You could also edit these to whatever you want manually .

I would remove the wildcard and retry . I would also let windows handle as much as possible ,what your trying to do is going to be tough IMO .
Bitsum QA Engineer

Jeremy Collake

#2
You are right that core thrashing will reduce performance.

It's thrashing because the default CPU affinity rules you created overlap. You should create rules that don't overlap.

If you reduce the refresh rate of the core engine (what that setting does), you will effectively reduce how often it makes these changes, yes.

It will also prevent ProBalance and other features from working correctly though.

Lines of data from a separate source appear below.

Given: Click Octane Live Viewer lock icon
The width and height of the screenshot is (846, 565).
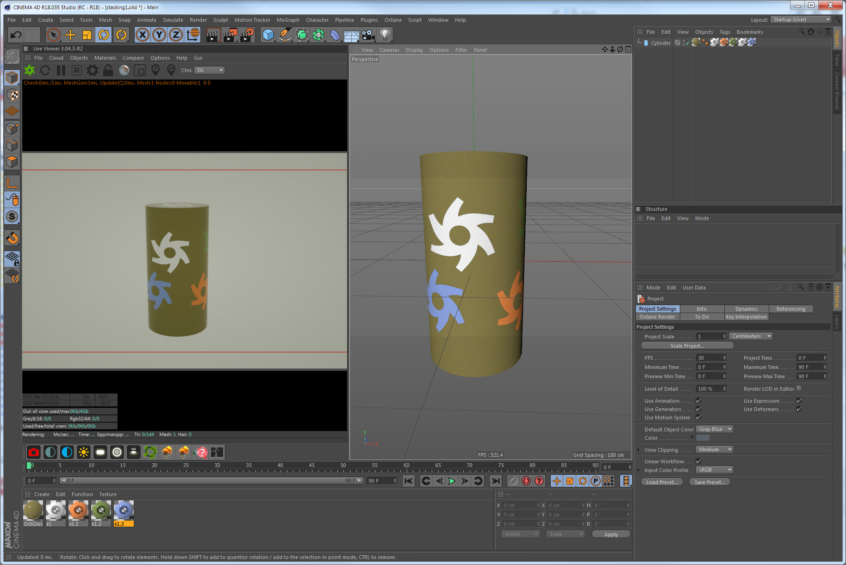Looking at the screenshot, I should tap(108, 70).
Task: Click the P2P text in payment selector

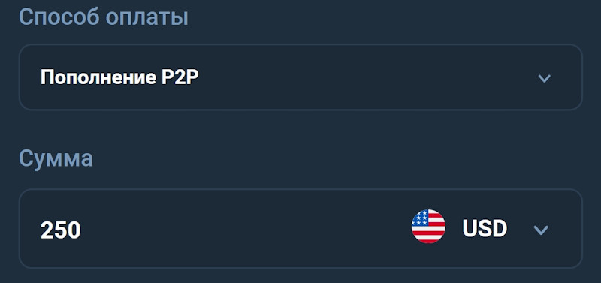Action: 178,78
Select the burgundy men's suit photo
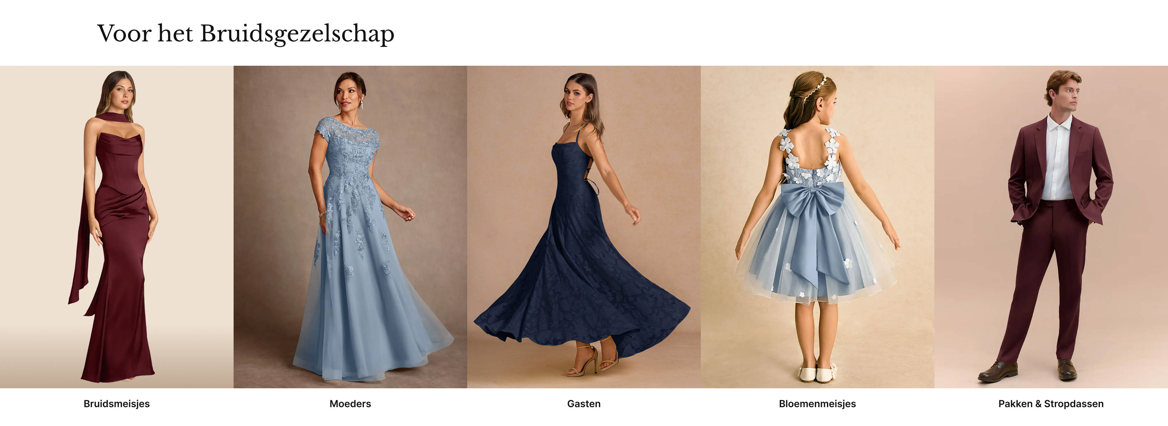Image resolution: width=1168 pixels, height=426 pixels. point(1051,227)
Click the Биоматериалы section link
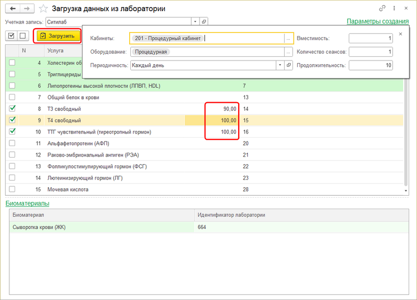 (x=27, y=203)
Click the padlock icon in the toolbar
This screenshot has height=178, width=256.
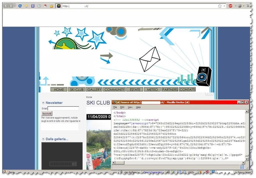[x=51, y=6]
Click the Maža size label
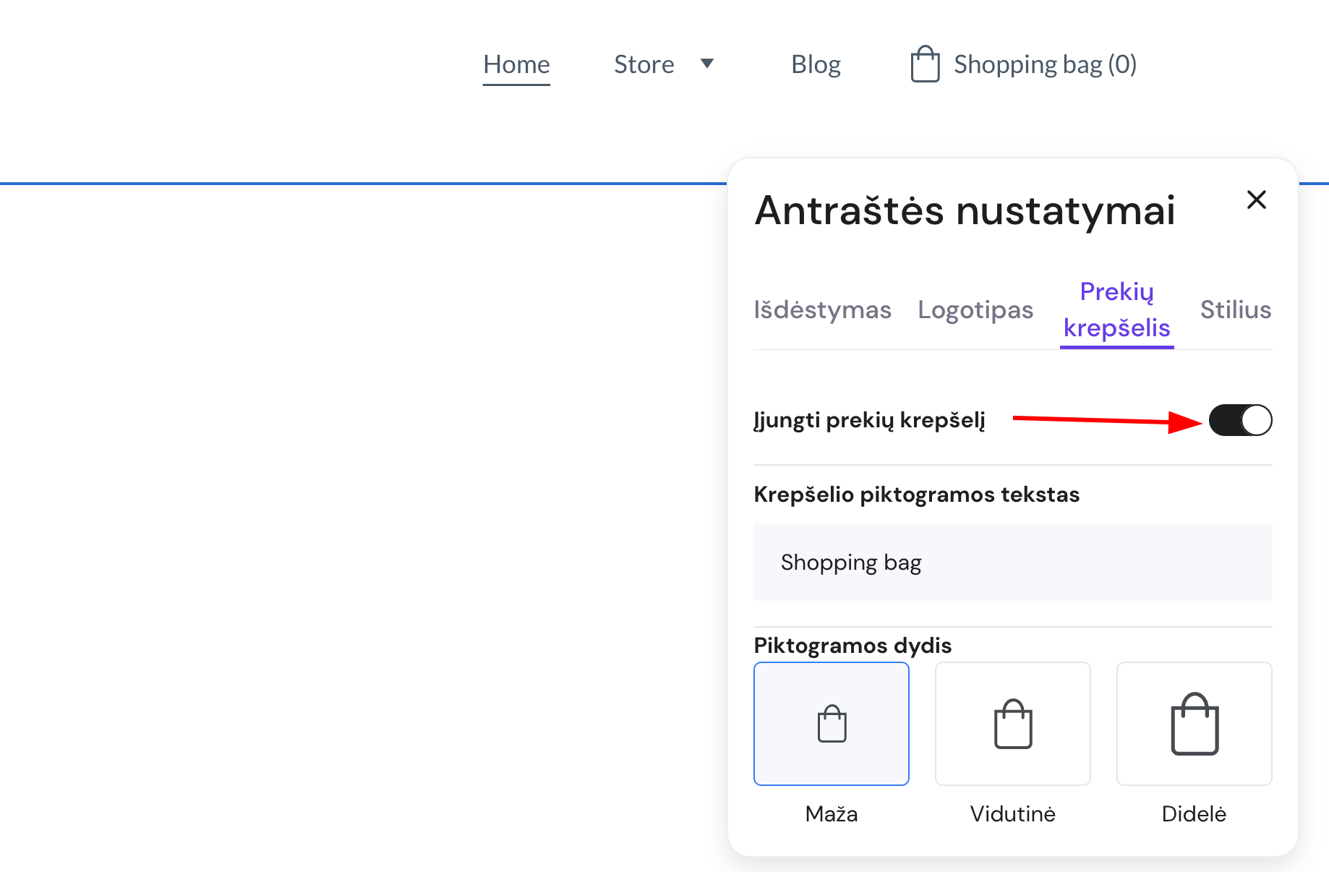1329x872 pixels. tap(831, 814)
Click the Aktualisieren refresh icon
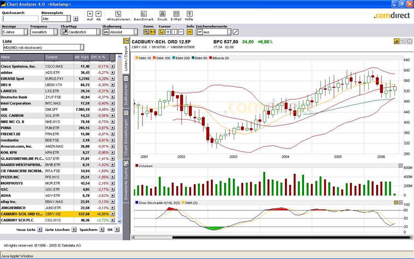This screenshot has height=259, width=414. click(x=118, y=14)
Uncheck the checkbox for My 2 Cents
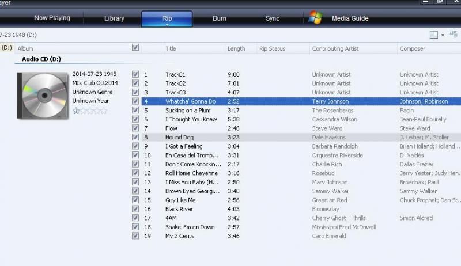461x266 pixels. (135, 235)
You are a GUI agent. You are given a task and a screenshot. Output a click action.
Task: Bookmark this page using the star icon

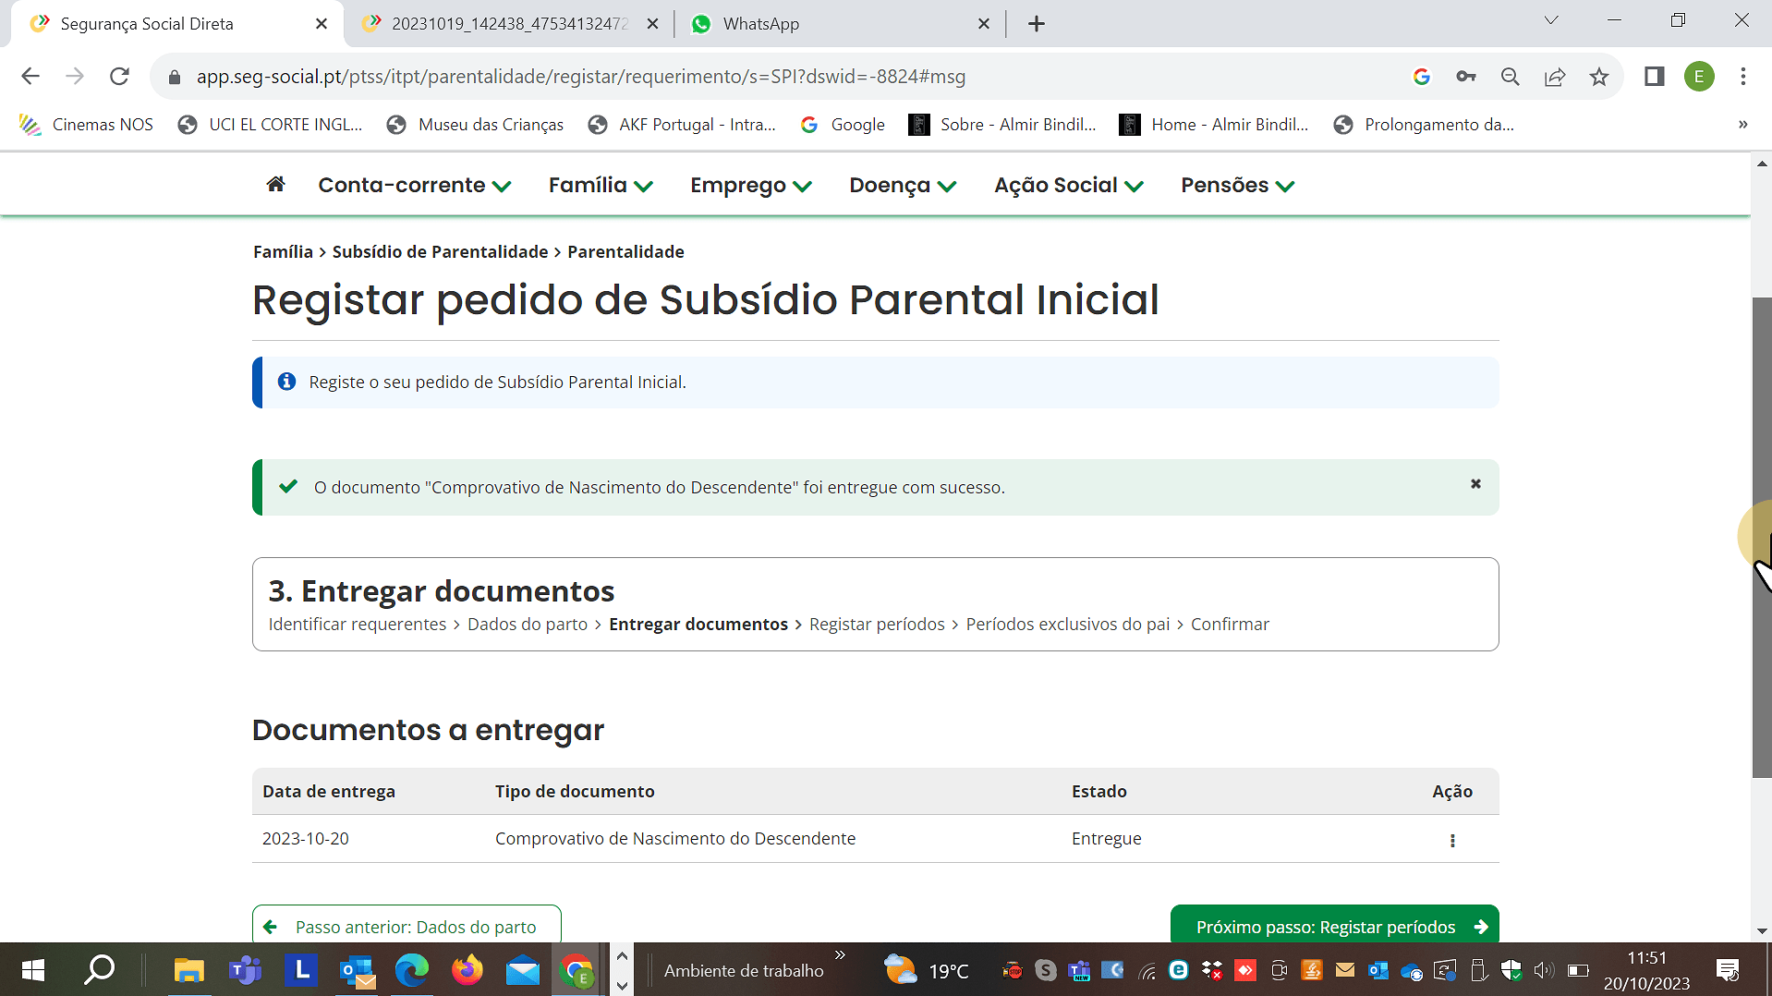(1599, 77)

Whether these changes are ideal, I'll leave for you to decide. For any readers, I do not recommend this level of customization, nor fully inclusive wildcard rules, unless you are an expert, and can recover from a very bad situation (e.g. boot into safe mode and repair the config or uninstall Lasso).
Software Engineer. Bitsum LLC.

Mark_Kratzer

#3
I definite did not have force mode on, but it kept reapplying the settings.

I was able to resolve this by using a different utility to set the affinities as PL does not touch affinities if you don't configure this stuff.

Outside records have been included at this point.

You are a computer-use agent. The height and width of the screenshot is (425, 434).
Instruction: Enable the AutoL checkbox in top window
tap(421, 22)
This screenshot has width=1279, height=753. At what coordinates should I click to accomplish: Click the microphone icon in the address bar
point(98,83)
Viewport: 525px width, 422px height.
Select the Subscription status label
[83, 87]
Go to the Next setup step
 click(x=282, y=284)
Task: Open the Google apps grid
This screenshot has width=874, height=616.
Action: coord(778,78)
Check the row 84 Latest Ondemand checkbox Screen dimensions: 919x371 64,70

However, you documentation states for process with non-normal priorities (yes, I verified that was set) that PB will not issue restraint actions.  In fact, it appeared to ignore that.  I had to go in and exclude processes I want manually.

But I have finally, got what I was want:

3 processors managed by PB and anything, but tasks I explicitly configured will end up there.

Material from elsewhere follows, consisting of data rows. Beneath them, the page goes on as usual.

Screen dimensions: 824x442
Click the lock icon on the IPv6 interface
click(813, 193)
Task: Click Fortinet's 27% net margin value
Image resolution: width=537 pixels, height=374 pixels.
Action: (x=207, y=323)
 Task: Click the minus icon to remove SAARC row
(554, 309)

1 processor for simply high priority tasks.  And otherwise used for various applications.

2 processors complete reserved for single threaded and multi-threaded games.  These will be OCed and will use my MOBOs autodetection whether I want the OCed profile to kick in or not for specific games.

It was work, but now I think it is working.

Jeremy Collake

Lasso is very configurable, so what ProBalance ignores is dependent on the config. Some docs are a bit out-dated, but should be accurate for default settings.

I will be curious to hear how this 'core partitioning' configuration works out for you. Keep us updated!

Software Engineer. Bitsum LLC.

Mark_Kratzer

#5
Jeremy,

Ha! Ha!

You could tell from my above message that it was 4am and I was totally exhausted.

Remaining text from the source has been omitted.